In the base model, both political interest and linked fate are positive and significantly related to political participation among Latino immigrants, that is they both have an independent direct effect on participation. However, once we include the interaction term, we see that the direct effect of these variables is muted and no longer significant for linked fate, and that the interaction item is statistically significant. Therefore, interest in politics translates into greater civic engagement, especially for Latino immigrants who also have a high sense of linked fate identity. The results support our first hypothesis.
Second, we see significant results for our immigration policy item. Immigrants who support a path to citizenship for the undocumented were more likely to participate in 2012 than those who supported deportation of the undocumented.
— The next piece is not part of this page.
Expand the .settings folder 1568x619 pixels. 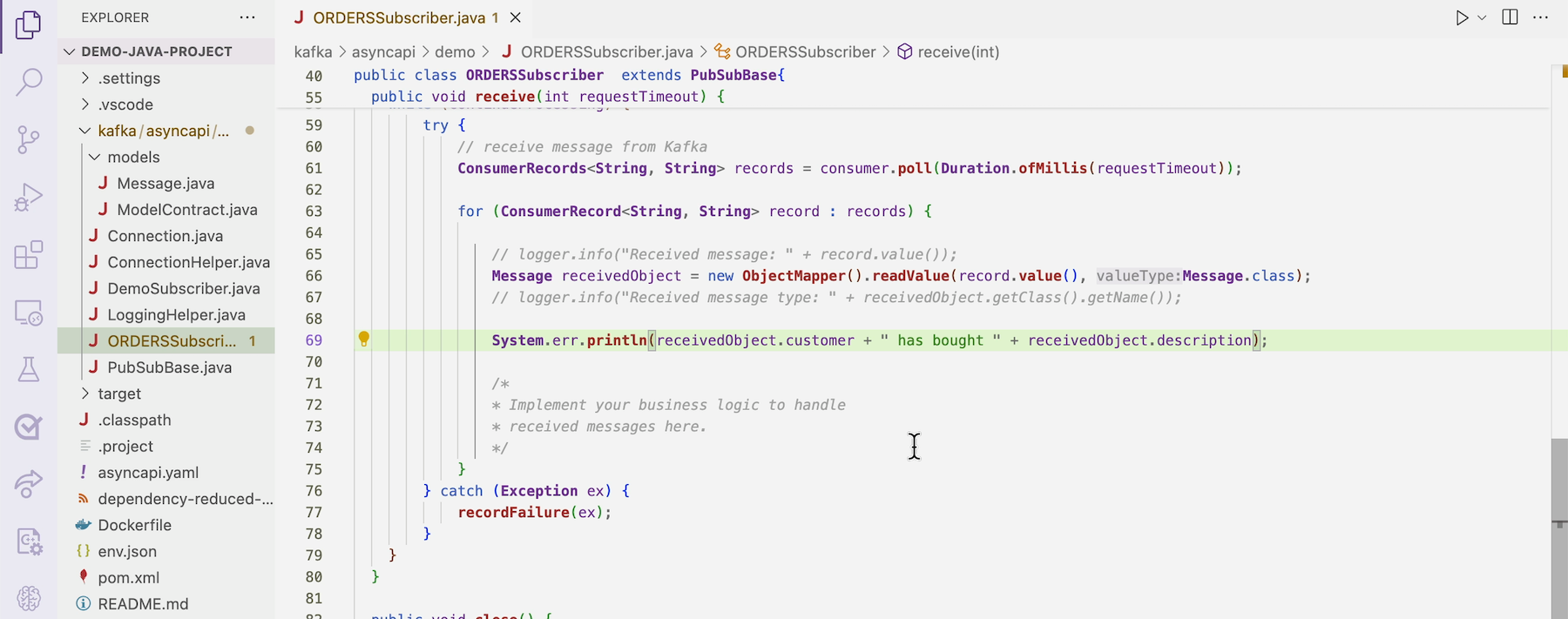point(84,78)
Again, this is supporting evidence of how immigration became a mobilizing issue for Latino immigrants in 2012. People who felt strongly about this issue were indeed more likely to get involved in politics across a variety of types of participation. Finally, in looking to model fit statistics, mostly the Bayesian information criterion (BIC) score, we see model improvement in the second model with the interaction item for linked fate and interest in politics.
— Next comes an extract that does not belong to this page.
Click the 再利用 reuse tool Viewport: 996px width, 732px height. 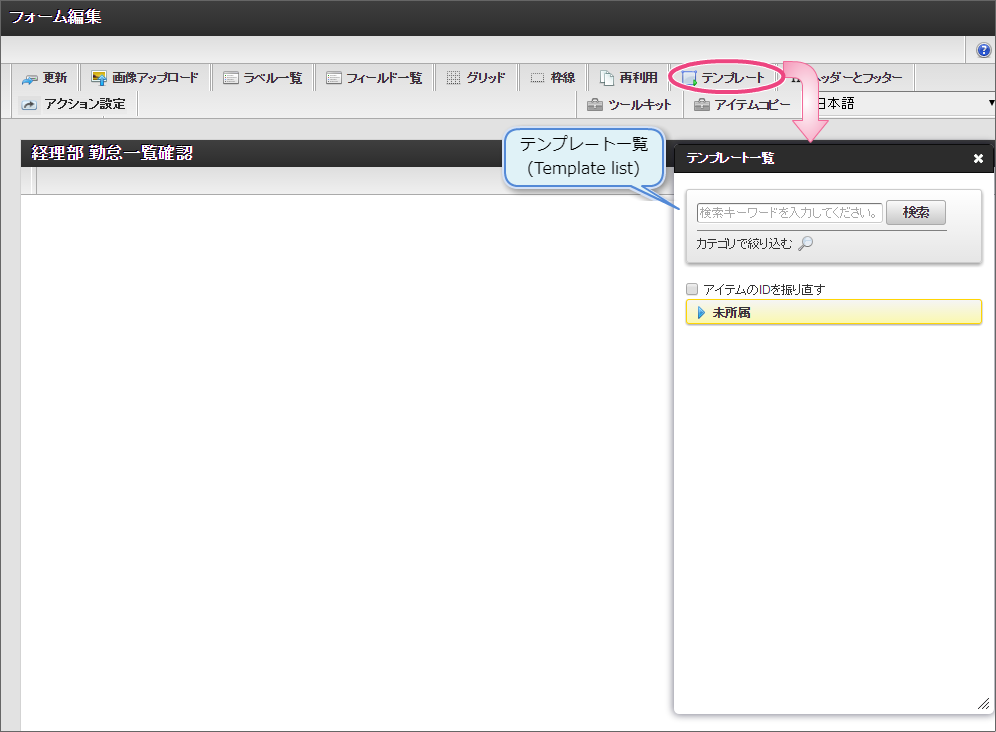click(628, 78)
Our second set of models use vote intention as the outcome variable. This variable measures presidential vote interest in a scale of 1 to 5 (5 = extremely interested in casting a vote) and was asked across all respondents regardless of citizenship status. To our knowledge, this is the first attempt to measure explicit interest in voter participation among noncitizens. We think it holds much promise in understanding Latino immigrant political engagement (see Jones-Correa 2001). Beyond interest in politics, in this model we focus specifically on attention to political television news to assess whether the efforts of Spanish media effectively boosted vote intention. We also include our original interest in politics variable used in the first set of models as a control measure to ensure that our new political attention variable accounts just for exposure to TV news and not overall interest in politics. To ensure that we capture Spanish-language TV news watchers, we include an interaction between Spanish-dominant household and how much attention the respondent pays to news about national politics on television.4 Although access to Spanish-language television can vary by geography, access is less of an issue today with Univision and Telemundo covering more than two hundred media markets (Medina Vidal 2012). As with the first set of models for nonelectoral participation, we also include the respondents’ immigration policy preference, higher values representing support for a path to citizenship for the undocumented. All other additional controls used in the first set of models are also included.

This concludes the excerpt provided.